ABOUT THIS EXERCISE:
Nothing should appear in the answer except the lines below from the line containing "Open three-dot menu on ImKillawatt's comment" through the line containing "Given: Select the SEPT'25 column header", copied exactly, with pictures left out.

RECORD SET:

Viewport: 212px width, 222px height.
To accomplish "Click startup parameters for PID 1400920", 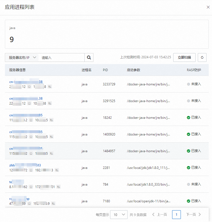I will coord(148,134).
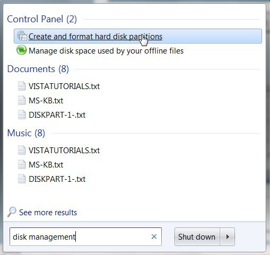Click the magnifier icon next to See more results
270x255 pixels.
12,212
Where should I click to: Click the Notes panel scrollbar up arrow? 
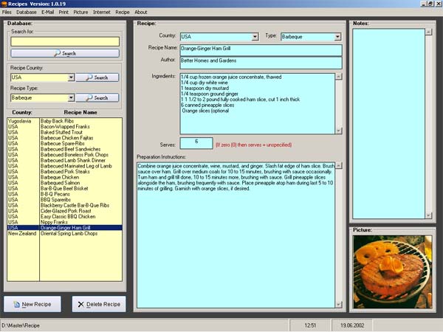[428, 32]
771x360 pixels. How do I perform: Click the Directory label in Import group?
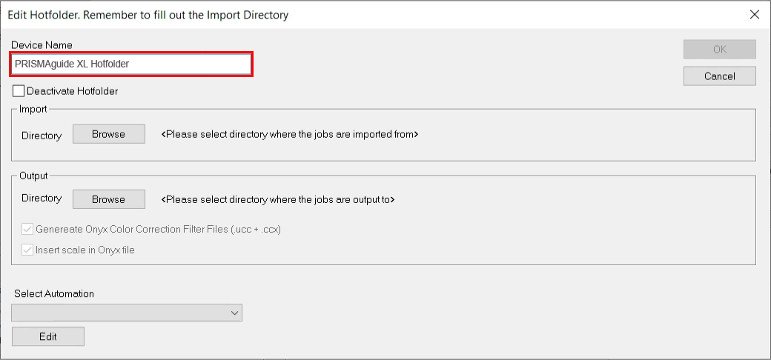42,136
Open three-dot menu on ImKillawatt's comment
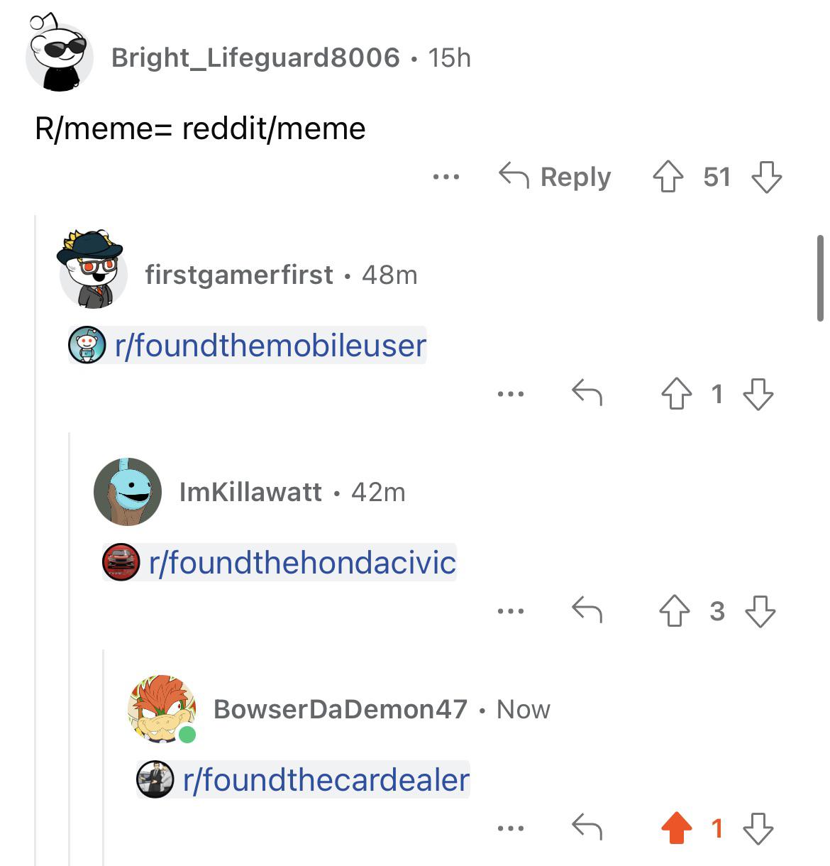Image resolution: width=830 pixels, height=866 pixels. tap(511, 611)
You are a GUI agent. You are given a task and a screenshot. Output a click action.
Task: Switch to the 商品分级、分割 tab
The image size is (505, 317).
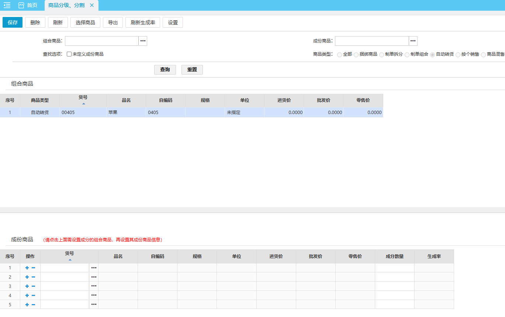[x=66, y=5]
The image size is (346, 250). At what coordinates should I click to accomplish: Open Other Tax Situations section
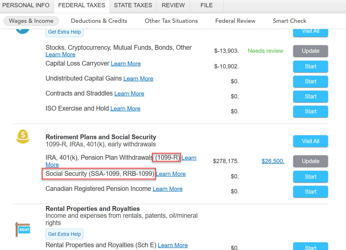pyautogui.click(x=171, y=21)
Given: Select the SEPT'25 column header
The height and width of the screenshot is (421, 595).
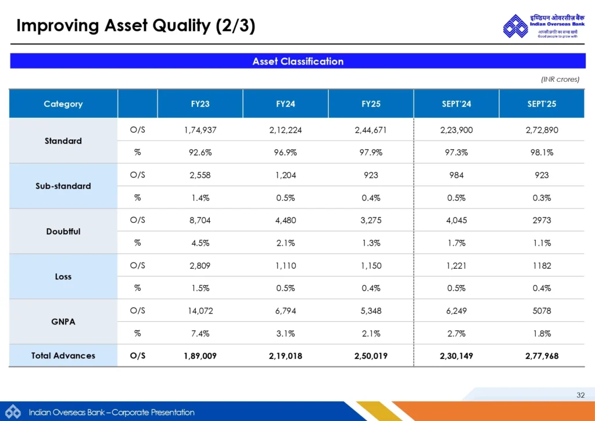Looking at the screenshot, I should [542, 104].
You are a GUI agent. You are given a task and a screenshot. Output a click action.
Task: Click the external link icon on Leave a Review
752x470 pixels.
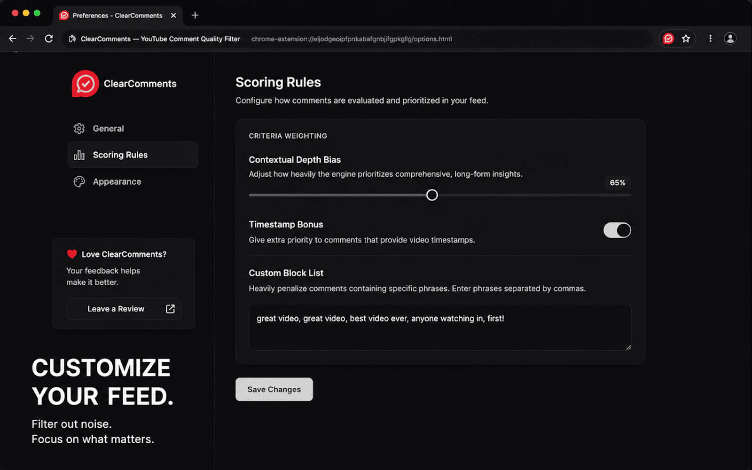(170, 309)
...
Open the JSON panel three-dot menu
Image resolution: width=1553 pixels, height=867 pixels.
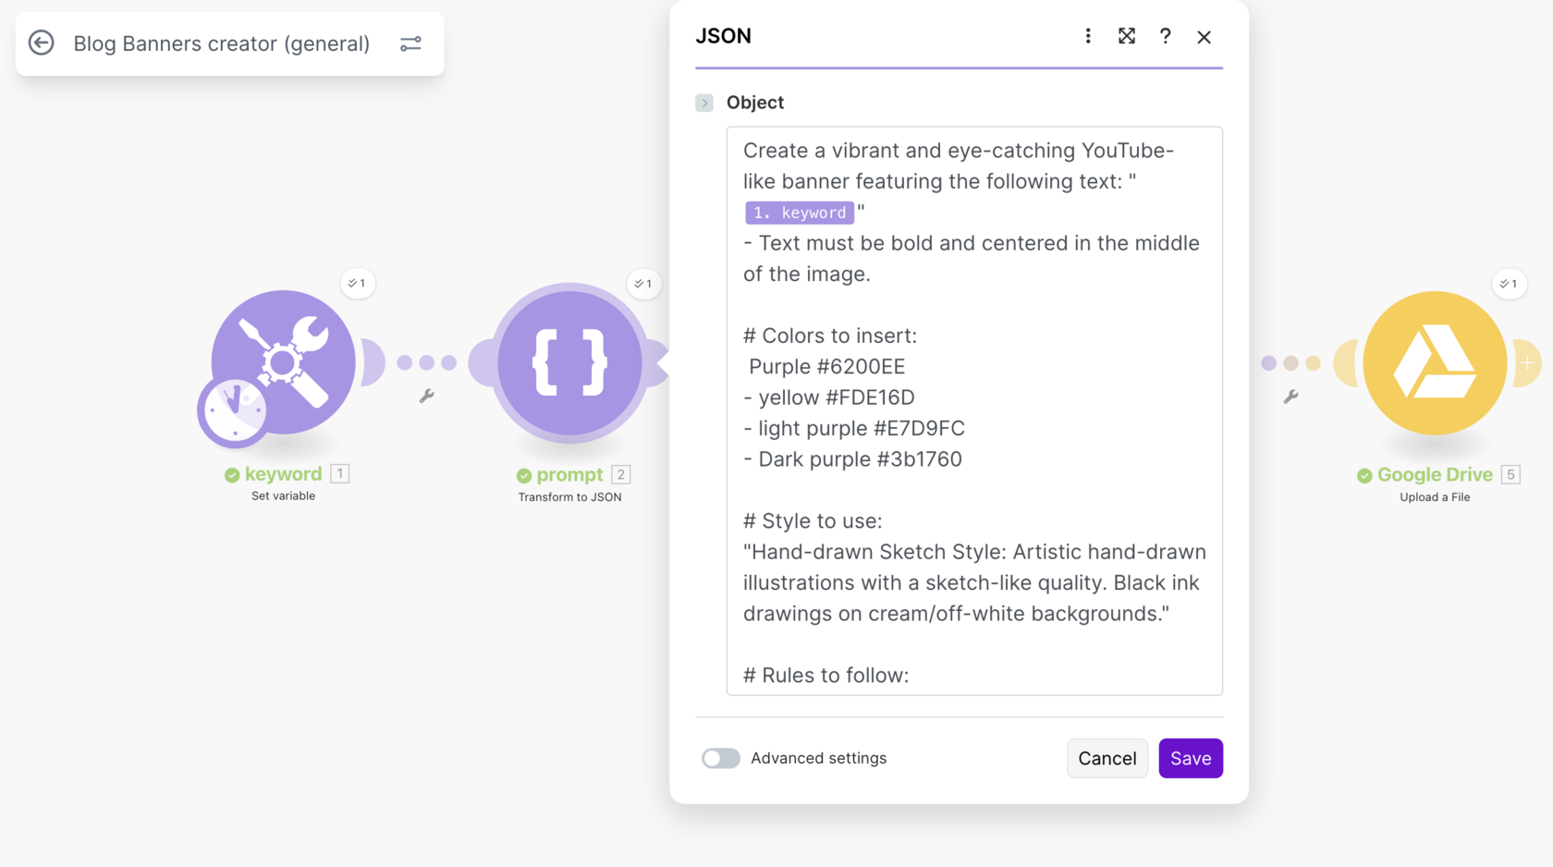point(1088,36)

SOLUTION TO THE EXERCISE:
Open three-dot menu on ImKillawatt's comment
Image resolution: width=830 pixels, height=866 pixels. tap(511, 611)
You are a GUI agent. You are given a task and a screenshot. Output a click action.
Task: Switch to the 商品分级、分割 tab
The image size is (505, 317).
[x=66, y=5]
The image size is (346, 250). At what coordinates should I click to accomplish: Open Other Tax Situations section
pyautogui.click(x=171, y=21)
Given: Select the SEPT'25 column header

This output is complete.